— START OF Data for this task —

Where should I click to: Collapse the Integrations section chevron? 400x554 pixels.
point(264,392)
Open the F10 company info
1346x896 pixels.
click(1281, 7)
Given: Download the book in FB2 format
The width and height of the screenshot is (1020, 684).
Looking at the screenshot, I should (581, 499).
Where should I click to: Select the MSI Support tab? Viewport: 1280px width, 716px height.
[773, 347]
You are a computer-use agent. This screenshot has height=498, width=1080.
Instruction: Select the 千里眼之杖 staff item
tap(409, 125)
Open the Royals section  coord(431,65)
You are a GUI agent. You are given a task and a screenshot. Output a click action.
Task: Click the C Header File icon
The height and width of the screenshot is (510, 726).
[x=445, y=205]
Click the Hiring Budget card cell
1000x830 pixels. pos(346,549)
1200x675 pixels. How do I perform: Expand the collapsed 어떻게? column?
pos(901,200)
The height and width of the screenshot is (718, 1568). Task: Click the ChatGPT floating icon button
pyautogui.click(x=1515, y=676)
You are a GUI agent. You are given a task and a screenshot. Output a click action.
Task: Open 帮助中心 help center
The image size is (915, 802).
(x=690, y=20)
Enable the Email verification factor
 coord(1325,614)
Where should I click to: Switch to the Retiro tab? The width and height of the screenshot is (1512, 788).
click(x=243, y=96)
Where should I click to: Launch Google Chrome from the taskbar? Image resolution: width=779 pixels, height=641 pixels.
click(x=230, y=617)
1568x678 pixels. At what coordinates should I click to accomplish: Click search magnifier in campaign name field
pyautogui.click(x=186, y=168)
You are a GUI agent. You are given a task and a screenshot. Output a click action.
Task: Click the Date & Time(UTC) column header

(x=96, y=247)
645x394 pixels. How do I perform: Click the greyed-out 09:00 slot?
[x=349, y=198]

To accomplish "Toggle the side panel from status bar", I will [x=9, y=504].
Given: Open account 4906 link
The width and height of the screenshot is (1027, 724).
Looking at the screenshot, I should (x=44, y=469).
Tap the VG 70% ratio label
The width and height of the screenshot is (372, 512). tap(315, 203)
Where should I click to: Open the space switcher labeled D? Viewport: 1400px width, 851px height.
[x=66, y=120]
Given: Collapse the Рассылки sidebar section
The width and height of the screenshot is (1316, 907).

— END OF Data for this task —

Reproduce all of the items above verbatim, line for line.

▶ _Full solution_:
Where should I click to: Collapse the Integrations section chevron? 400x554 pixels.
point(264,392)
Open the F10 company info
1346x896 pixels.
click(1281, 7)
Given: Download the book in FB2 format
The width and height of the screenshot is (1020, 684).
Looking at the screenshot, I should (581, 499).
Where should I click to: Select the MSI Support tab? Viewport: 1280px width, 716px height.
[773, 347]
You are a computer-use agent. This screenshot has height=498, width=1080.
Instruction: Select the 千里眼之杖 staff item
tap(409, 125)
Open the Royals section  coord(431,65)
You are a GUI agent. You are given a task and a screenshot. Output a click action.
Task: Click the C Header File icon
The height and width of the screenshot is (510, 726).
[x=445, y=205]
Click the Hiring Budget card cell
1000x830 pixels. pos(346,549)
1200x675 pixels. How do I perform: Expand the collapsed 어떻게? column?
pos(901,200)
The height and width of the screenshot is (718, 1568). Task: Click the ChatGPT floating icon button
pyautogui.click(x=1515, y=676)
You are a GUI agent. You are given a task and a screenshot. Output a click action.
Task: Open 帮助中心 help center
The image size is (915, 802).
(x=690, y=20)
Enable the Email verification factor
 coord(1325,614)
Where should I click to: Switch to the Retiro tab? The width and height of the screenshot is (1512, 788).
click(x=243, y=96)
Where should I click to: Launch Google Chrome from the taskbar? Image resolution: width=779 pixels, height=641 pixels.
click(x=230, y=617)
1568x678 pixels. At what coordinates should I click to accomplish: Click search magnifier in campaign name field
pyautogui.click(x=186, y=168)
You are a GUI agent. You are given a task and a screenshot. Output a click action.
Task: Click the Date & Time(UTC) column header

(x=96, y=247)
645x394 pixels. How do I perform: Click the greyed-out 09:00 slot?
[x=349, y=198]

To accomplish "Toggle the side panel from status bar", I will [x=9, y=504].
Given: Open account 4906 link
The width and height of the screenshot is (1027, 724).
Looking at the screenshot, I should (x=44, y=469).
Tap the VG 70% ratio label
The width and height of the screenshot is (372, 512). tap(315, 203)
Where should I click to: Open the space switcher labeled D? Viewport: 1400px width, 851px height.
[x=66, y=120]
Given: Collapse the Рассылки sidebar section
The width and height of the screenshot is (1316, 907).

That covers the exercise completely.